Sunday, October 07, 2007

cramming coffee cake concert

that about sums up my saturday. since andrea had her camera and i didn't, check out her blog for the photos.

today i (1) went to an english-speaking church with my new roommate alicia, (2) ate a tuna melt for lunch, (3) grocery shopped (twice--once in the air-conditioned la Union, and later in the local market), (4) studied alegra (GRE countdown: 21 days), (5) read some newspaper articles in Spanish about the increasing incidence of HIV in northwest Nicaragua and the latest spin on who's got the political power around here, (6) looked at a co-worker's photos of the damage caused by Hurricane Felix and felt sad and overwhelemed, (7) watched some Grey's (my one pop culture weakness), and (8) waited for an email that never came.

i'm tired and a little sad tonight. not the best way to start the week, but hopefully a good night's sleep will help.

hasta luego.

Tuesday, October 02, 2007

with new eyes

Some stream-of-conscienceness ranblings on my time in the States...

In Texas it didn't take long for me to note how incredibly big everything is--from streets (5 lanes on one side of the highway? are you kidding me?) to houses to cars to shopping malls. It took slightly longer to realize that unlike Managua, there are hardly any taxis on the streets, and barely a bus to be found. I found myself a little lonely when I drove around the city alone running errands--even the radio seemed like poor company when I had grown accustomed to a variety of personalities sharing my daily bus route, as well as a pleasant cacophony of voices, music, and traffic related sounds. I missed my daily walks, but greatly enjoyed my opportunites to drink Dr. Pepper. I found myself overwhelmed by suburbia. I missed my daily coffee with my roommate, but greatly enjoyed pancakes and breakfast tacos--both much better in TX than any version I have made here. My jaw dropped to the floor the first time I paid $8 for lunch (that would be 3 very large and delicious lunches in Nicaragua), but within just 2 weeks I found myself succombing to my largely dormant and/or minimal materialistic tendencies (and quietly justifying it--"well, I mean, I DO need new clothes that actually fit"). On Sunday I realized how much I missed the gentle but powerful liturgy when we closed our worship service with a version of the doxology and the kyrie.

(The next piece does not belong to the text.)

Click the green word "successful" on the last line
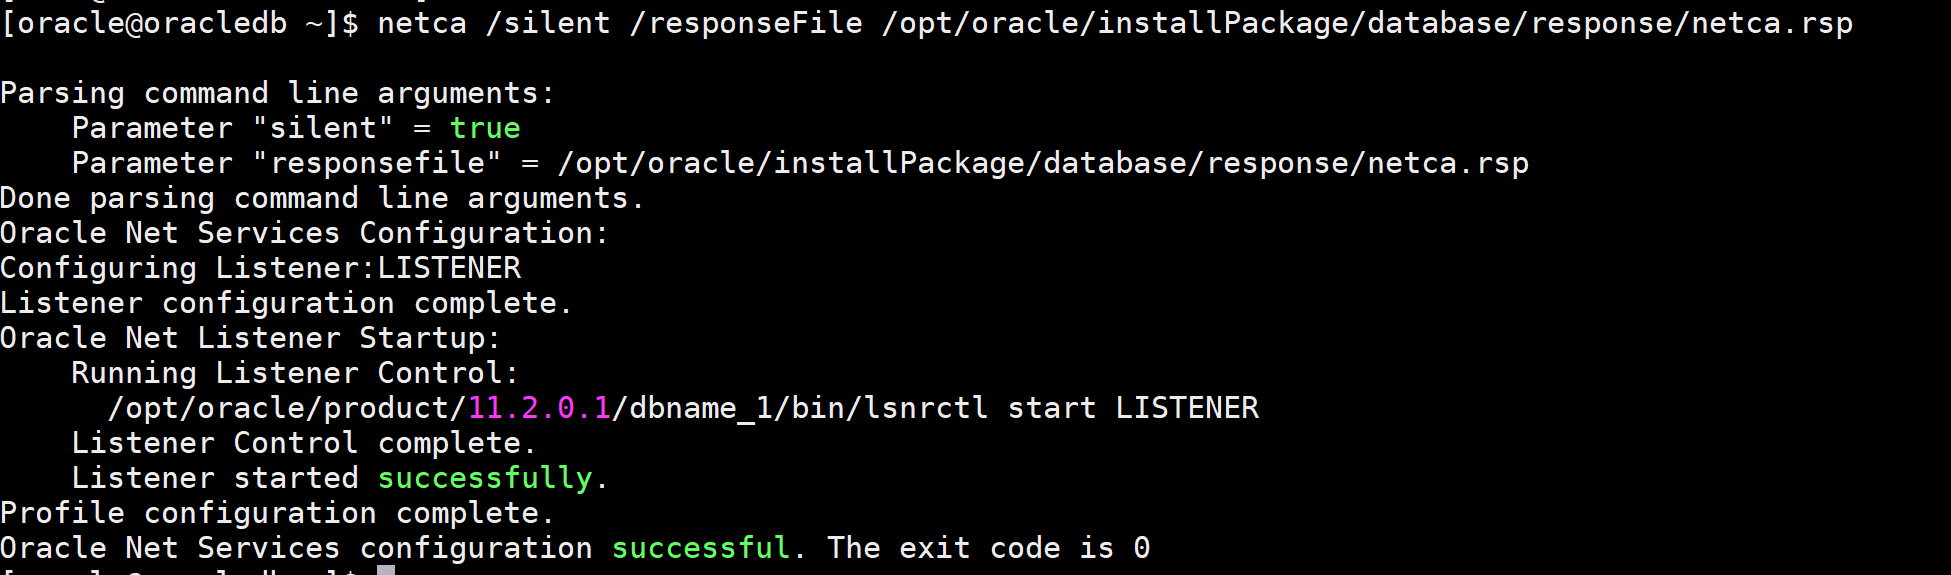Viewport: 1951px width, 575px height. 701,548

And as I traveled across Managua via taxi for the first time in 2 weeks last night, I saw this city with new eyes--and sharp pangs of sadness descended into my spirit as I realized that living among the poor for so long had desensitized me to its everyday manifestations--brought clearly into focus again for me by the 11 year old girl washing windshields at 7pm on the north highway that takes me home....what does it say about me that it took a 2 week saturation in the middle class wealth of my north american world to reawaken my mind to the every day struggles that 90% of the people I know here are facing?

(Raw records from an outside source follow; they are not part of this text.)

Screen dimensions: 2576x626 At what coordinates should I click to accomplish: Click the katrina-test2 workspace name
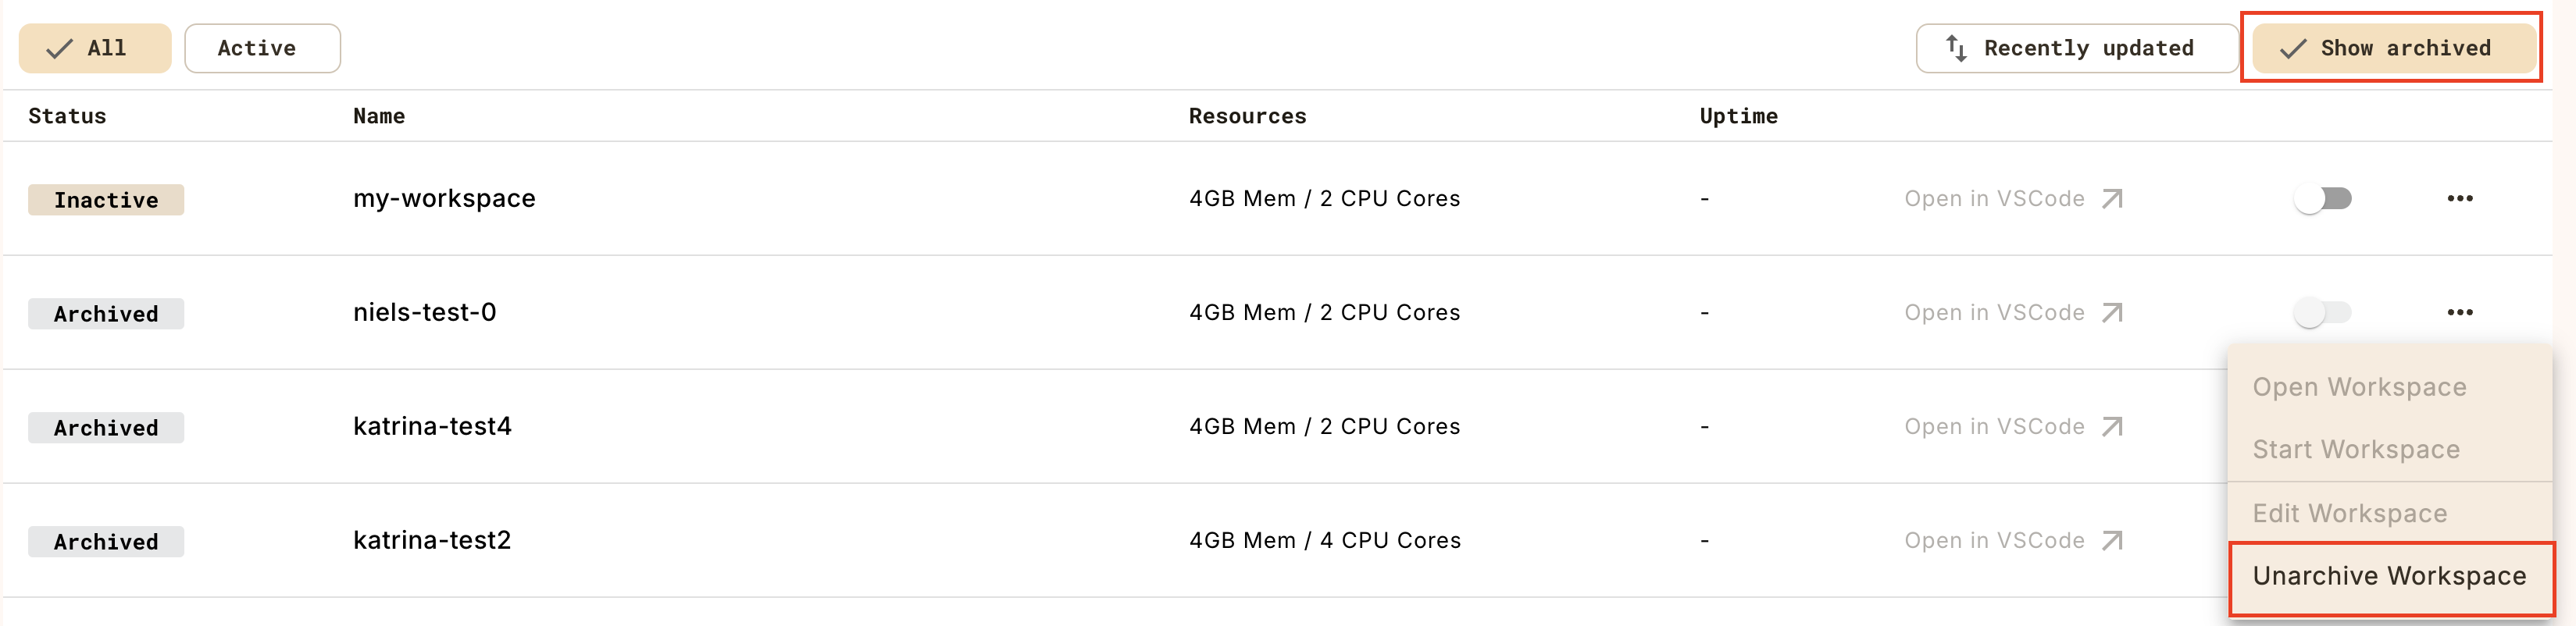(x=432, y=541)
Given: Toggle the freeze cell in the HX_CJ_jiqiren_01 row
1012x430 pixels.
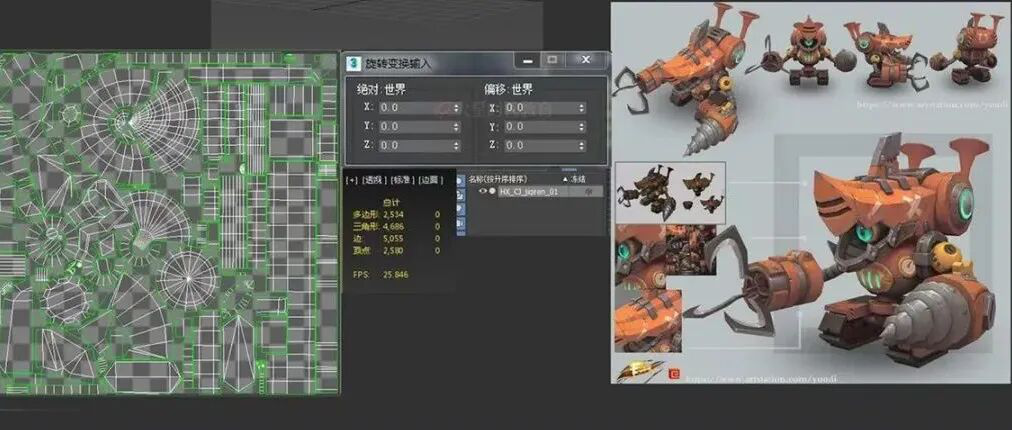Looking at the screenshot, I should [x=589, y=191].
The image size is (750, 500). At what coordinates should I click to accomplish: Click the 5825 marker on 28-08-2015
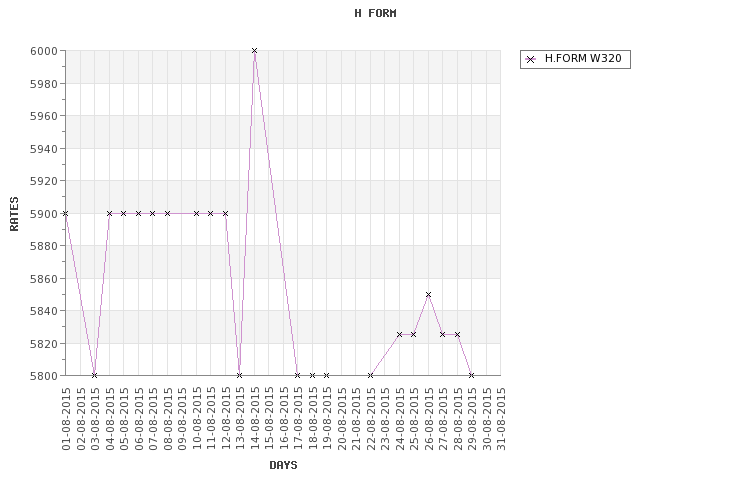(457, 334)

Lord have mercy, Christ have mercy, Lord have mercy.

Monday, October 01, 2007

there and back again










I had a wonderful time reconnecting with old friends back in Texas (and Phoenix!) over the last 13 days--and just want to say thank you to all of you for the overwhelming shower of love, support, encouragement, and hospitality you poured out over me...I am refreshed, inspired, grateful, and beyond blessed to have friends like y'all.


But, it is good to be back in my own living room, sharing life with my wonderful roommate, and gearing up for the return to "normal" life here.


More reflections on the trip manana.


p.s. Thanks, Texas, for giving me a glimpse of autumn again.